**About this task**
In the text passage on the UNCTAD report about COVID-19 and poverty, what daily income does the report use as the extreme poverty line?

Dec. 3 (UPI) -- The COVID-19 pandemic's impact may pull 32 million people back into extreme poverty, the U.N. Conference on Trade and Development warned Thursday in a new report.
The economic fallout from the pandemic has risked reversing years of "painstaking progress" addressing poverty in the the least developed countries, UNCTAD warned in a statement on the report.
"The COVID crisis is leading LDCs to their worst economic crisis in 30 years, with per capita GDP for the group expected to fall by 2.6% this year," UNCTAD Secretary General Mukhisa Kituyi said during a virtual press conference.
In the LDCs, the pandemic is expected to lead to an increase in poverty of 3 percentage points, from 32.2% to 35.2%, equating to an increase of 32 million people living in extreme poverty.
The UNCTAD report, which defines extreme poverty line as $1.90 per day, found that the economic impact of the COVID-19 pandemic has led to a bleak economic growth outlook worldwide, but the outlook is even worse for LDCs, especially African and island LDCs.
The LDCs have been hit the hardest because they are "among the world's most vulnerable economies," and they have the least financial and infrastructure means to react to economic shocks such as the the economic fallout from the pandemic, according to the report.
In 2019, average earnings per capita in LDCs was $1,088 compared with a world average of $11,371, the U.N. agency said.

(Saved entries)
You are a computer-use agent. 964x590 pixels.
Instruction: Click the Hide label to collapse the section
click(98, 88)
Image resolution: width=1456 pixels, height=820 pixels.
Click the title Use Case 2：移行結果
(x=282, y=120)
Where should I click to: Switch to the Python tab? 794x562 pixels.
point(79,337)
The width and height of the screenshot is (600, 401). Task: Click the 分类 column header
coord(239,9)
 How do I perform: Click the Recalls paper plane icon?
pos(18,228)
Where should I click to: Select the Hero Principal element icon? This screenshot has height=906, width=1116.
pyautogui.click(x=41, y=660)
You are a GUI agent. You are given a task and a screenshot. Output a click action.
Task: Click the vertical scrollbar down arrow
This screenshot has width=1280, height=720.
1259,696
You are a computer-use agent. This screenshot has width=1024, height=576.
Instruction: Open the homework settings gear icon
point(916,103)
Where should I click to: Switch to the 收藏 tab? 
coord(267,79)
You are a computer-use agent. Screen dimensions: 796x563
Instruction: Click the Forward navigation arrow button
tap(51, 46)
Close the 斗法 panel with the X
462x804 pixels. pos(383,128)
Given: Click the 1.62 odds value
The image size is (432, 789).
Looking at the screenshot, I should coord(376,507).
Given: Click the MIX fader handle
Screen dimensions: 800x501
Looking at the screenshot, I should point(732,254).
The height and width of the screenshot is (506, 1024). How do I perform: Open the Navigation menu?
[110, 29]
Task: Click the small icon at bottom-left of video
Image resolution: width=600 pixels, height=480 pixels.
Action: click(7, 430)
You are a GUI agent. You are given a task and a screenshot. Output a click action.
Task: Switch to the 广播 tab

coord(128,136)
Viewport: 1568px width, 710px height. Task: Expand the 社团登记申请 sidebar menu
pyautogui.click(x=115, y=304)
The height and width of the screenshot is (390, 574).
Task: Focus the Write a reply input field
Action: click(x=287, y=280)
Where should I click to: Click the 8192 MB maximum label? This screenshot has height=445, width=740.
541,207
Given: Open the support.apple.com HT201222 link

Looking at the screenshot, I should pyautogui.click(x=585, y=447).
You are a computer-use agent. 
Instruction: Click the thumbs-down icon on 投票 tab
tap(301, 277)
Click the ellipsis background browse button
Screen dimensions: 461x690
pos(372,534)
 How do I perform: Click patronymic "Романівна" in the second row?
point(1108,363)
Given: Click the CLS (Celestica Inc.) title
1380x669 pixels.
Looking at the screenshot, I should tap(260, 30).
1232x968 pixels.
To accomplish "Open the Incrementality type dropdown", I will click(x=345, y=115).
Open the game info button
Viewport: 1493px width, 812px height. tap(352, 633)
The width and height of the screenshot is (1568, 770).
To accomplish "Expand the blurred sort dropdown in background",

**Task result**
$1.90 per day.